RECORDS –

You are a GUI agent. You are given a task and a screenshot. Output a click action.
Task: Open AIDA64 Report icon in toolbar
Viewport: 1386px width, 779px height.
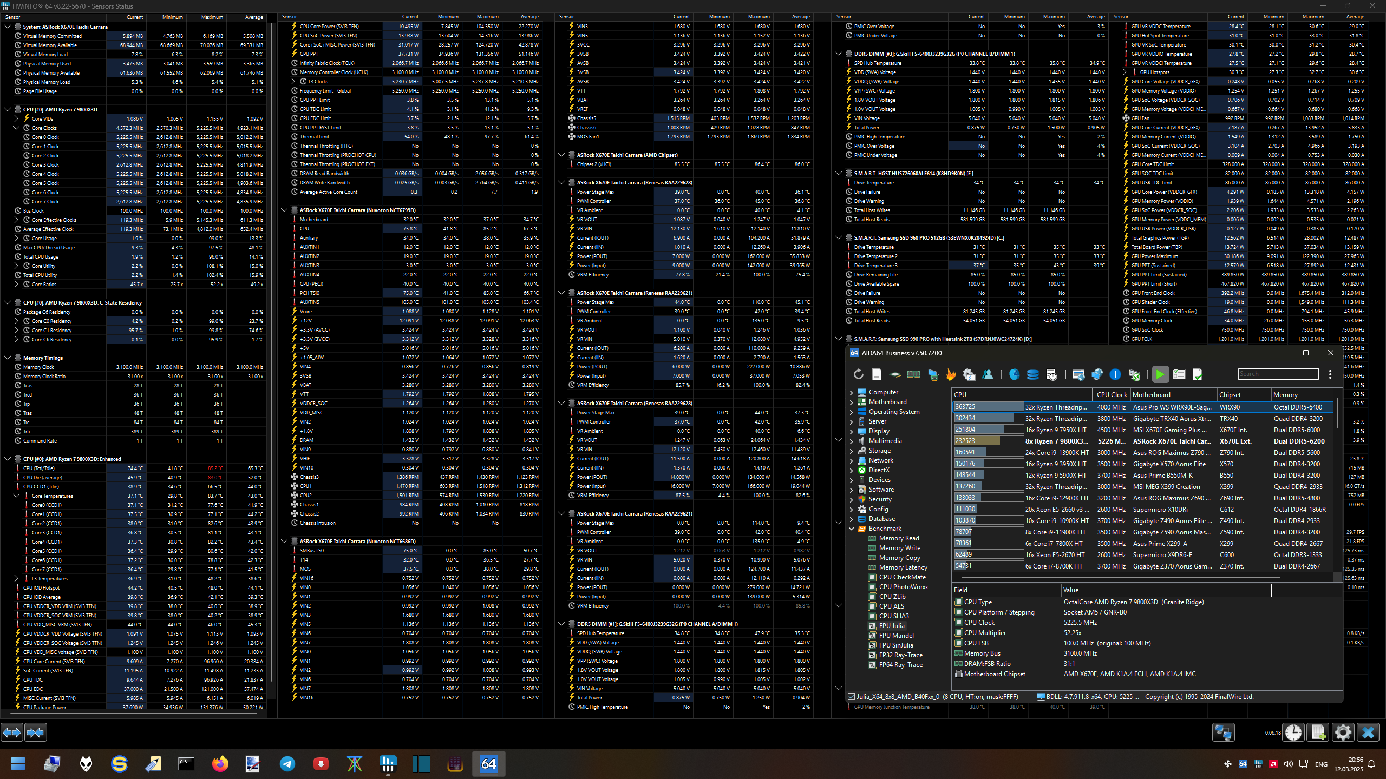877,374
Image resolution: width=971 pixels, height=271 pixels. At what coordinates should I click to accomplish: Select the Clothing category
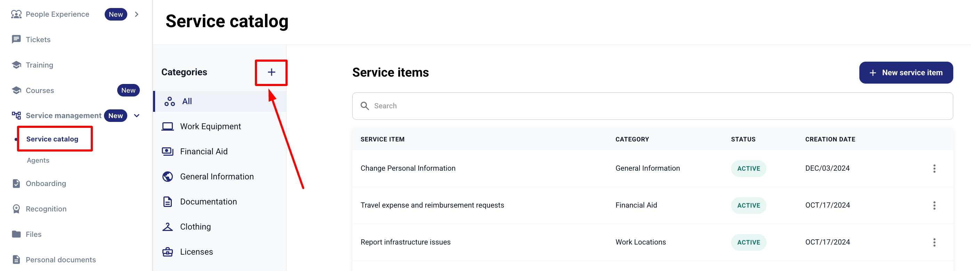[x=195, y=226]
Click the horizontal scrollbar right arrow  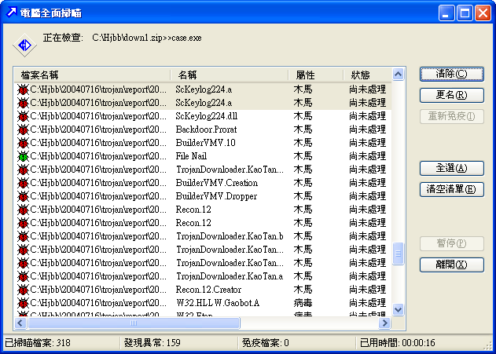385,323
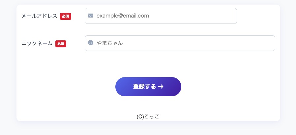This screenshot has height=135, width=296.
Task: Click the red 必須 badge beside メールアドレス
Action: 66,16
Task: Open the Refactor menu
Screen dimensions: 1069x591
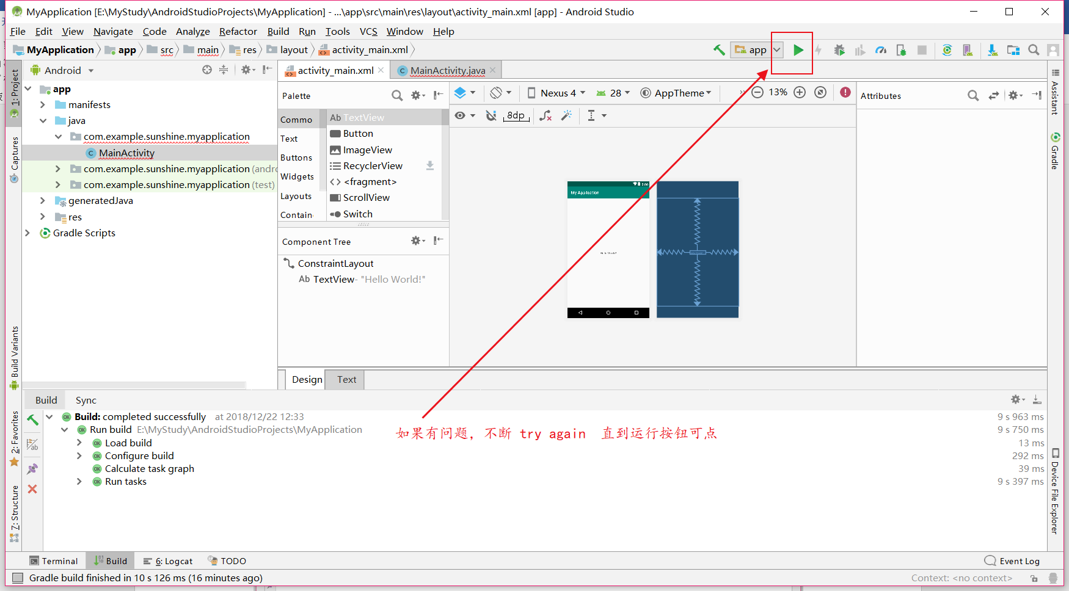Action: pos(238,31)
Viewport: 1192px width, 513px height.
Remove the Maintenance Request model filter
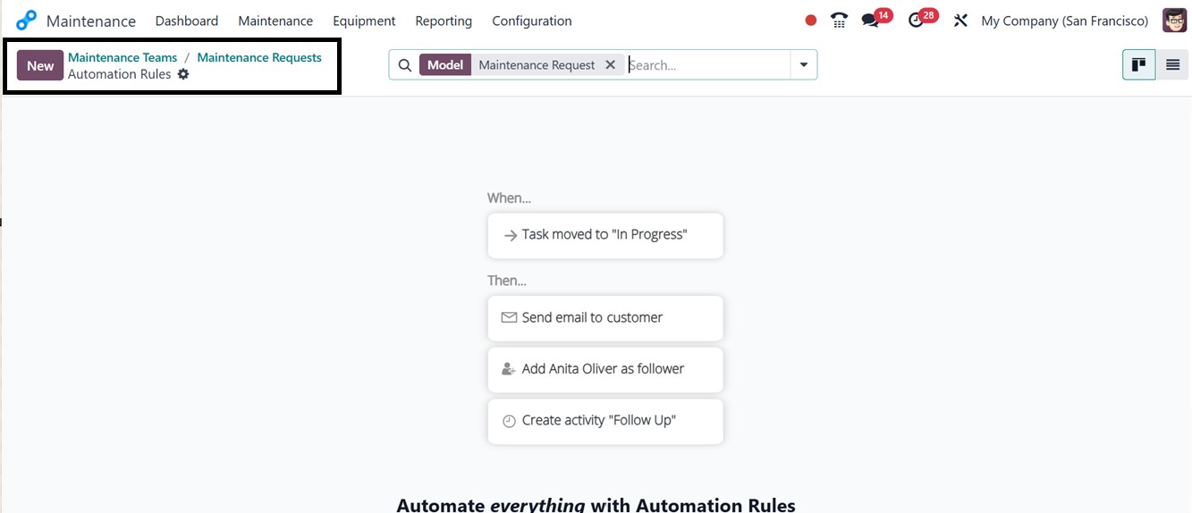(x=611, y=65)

WRITTEN INSTRUCTION – Rewrite the items from the start through the line that contains "[x=195, y=226]", replacing "Clothing" with "Footwear" and keeping everything else the same. Leave the pictures out of your answer.

EXERCISE RESULT –
You are a GUI agent. You are given a task and a screenshot. Output a click action.
Task: Open AIDA64 Report icon in toolbar
Viewport: 1386px width, 779px height.
877,374
Image resolution: width=971 pixels, height=271 pixels. At what coordinates should I click to accomplish: Select the Footwear category
[x=195, y=226]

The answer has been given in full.